▶ Task goal
Nothing in the records should be altered; retype them all exactly.

▶ Collected data
*** Block opens ***
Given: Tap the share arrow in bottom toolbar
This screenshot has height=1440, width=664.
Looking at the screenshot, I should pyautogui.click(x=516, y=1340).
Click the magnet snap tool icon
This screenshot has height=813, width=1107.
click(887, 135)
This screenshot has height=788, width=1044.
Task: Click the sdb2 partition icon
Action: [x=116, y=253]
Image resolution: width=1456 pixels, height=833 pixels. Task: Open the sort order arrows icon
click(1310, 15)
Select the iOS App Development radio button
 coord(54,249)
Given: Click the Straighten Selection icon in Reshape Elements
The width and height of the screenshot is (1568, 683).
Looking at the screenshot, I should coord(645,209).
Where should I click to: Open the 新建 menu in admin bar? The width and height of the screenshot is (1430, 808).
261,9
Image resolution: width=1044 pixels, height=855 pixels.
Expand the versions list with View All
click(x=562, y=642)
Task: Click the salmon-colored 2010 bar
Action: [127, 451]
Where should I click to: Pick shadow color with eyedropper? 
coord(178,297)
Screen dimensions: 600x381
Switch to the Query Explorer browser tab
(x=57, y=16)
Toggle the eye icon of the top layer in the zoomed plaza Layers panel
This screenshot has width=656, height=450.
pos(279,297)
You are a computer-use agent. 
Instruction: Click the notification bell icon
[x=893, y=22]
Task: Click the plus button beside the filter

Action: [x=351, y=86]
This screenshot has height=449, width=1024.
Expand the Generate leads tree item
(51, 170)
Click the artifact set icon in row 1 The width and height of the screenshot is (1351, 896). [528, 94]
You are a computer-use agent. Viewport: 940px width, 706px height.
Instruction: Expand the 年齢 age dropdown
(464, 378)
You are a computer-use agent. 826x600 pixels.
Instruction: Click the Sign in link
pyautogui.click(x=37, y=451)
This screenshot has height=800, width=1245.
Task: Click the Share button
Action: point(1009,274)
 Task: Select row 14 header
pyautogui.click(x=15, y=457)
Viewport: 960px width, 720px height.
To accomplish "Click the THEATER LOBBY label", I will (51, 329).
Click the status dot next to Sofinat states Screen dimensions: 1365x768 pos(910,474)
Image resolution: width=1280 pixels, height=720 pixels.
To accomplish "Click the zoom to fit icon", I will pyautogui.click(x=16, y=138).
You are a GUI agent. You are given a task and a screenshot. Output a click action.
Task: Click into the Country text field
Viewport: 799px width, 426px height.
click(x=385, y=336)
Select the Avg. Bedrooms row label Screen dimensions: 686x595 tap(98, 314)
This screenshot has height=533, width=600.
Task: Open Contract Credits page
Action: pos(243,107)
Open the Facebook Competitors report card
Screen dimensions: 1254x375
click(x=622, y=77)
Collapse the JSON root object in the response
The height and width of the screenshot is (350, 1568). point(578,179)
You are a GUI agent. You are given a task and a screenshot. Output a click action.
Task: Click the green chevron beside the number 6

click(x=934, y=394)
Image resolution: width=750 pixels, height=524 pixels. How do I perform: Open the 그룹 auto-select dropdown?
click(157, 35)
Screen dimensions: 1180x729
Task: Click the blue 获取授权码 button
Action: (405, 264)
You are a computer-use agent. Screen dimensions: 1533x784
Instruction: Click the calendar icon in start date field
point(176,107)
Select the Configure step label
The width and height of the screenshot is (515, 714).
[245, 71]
*** Block closes ***
▶ Answer area
Given: Tap the share arrow in bottom toolbar
This screenshot has height=1440, width=664.
Looking at the screenshot, I should pyautogui.click(x=516, y=1340).
Click the magnet snap tool icon
This screenshot has height=813, width=1107.
click(887, 135)
This screenshot has height=788, width=1044.
Task: Click the sdb2 partition icon
Action: [x=116, y=253]
Image resolution: width=1456 pixels, height=833 pixels. Task: Open the sort order arrows icon
click(1310, 15)
Select the iOS App Development radio button
 coord(54,249)
Given: Click the Straighten Selection icon in Reshape Elements
The width and height of the screenshot is (1568, 683).
Looking at the screenshot, I should coord(645,209).
Where should I click to: Open the 新建 menu in admin bar? The width and height of the screenshot is (1430, 808).
261,9
Image resolution: width=1044 pixels, height=855 pixels.
Expand the versions list with View All
click(x=562, y=642)
Task: Click the salmon-colored 2010 bar
Action: [127, 451]
Where should I click to: Pick shadow color with eyedropper? 
coord(178,297)
Screen dimensions: 600x381
Switch to the Query Explorer browser tab
(x=57, y=16)
Toggle the eye icon of the top layer in the zoomed plaza Layers panel
This screenshot has width=656, height=450.
pos(279,297)
You are a computer-use agent. 
Instruction: Click the notification bell icon
[x=893, y=22]
Task: Click the plus button beside the filter

Action: [x=351, y=86]
This screenshot has height=449, width=1024.
Expand the Generate leads tree item
(51, 170)
Click the artifact set icon in row 1 The width and height of the screenshot is (1351, 896). [528, 94]
You are a computer-use agent. Viewport: 940px width, 706px height.
Instruction: Expand the 年齢 age dropdown
(464, 378)
You are a computer-use agent. 826x600 pixels.
Instruction: Click the Sign in link
pyautogui.click(x=37, y=451)
This screenshot has height=800, width=1245.
Task: Click the Share button
Action: point(1009,274)
 Task: Select row 14 header
pyautogui.click(x=15, y=457)
Viewport: 960px width, 720px height.
To accomplish "Click the THEATER LOBBY label", I will (51, 329).
Click the status dot next to Sofinat states Screen dimensions: 1365x768 pos(910,474)
Image resolution: width=1280 pixels, height=720 pixels.
To accomplish "Click the zoom to fit icon", I will pyautogui.click(x=16, y=138).
You are a GUI agent. You are given a task and a screenshot. Output a click action.
Task: Click into the Country text field
Viewport: 799px width, 426px height.
click(x=385, y=336)
Select the Avg. Bedrooms row label Screen dimensions: 686x595 tap(98, 314)
This screenshot has height=533, width=600.
Task: Open Contract Credits page
Action: pos(243,107)
Open the Facebook Competitors report card
Screen dimensions: 1254x375
click(x=622, y=77)
Collapse the JSON root object in the response
The height and width of the screenshot is (350, 1568). point(578,179)
You are a GUI agent. You are given a task and a screenshot. Output a click action.
Task: Click the green chevron beside the number 6

click(x=934, y=394)
Image resolution: width=750 pixels, height=524 pixels. How do I perform: Open the 그룹 auto-select dropdown?
click(157, 35)
Screen dimensions: 1180x729
Task: Click the blue 获取授权码 button
Action: (405, 264)
You are a computer-use agent. Screen dimensions: 1533x784
Instruction: Click the calendar icon in start date field
point(176,107)
Select the Configure step label
The width and height of the screenshot is (515, 714).
[245, 71]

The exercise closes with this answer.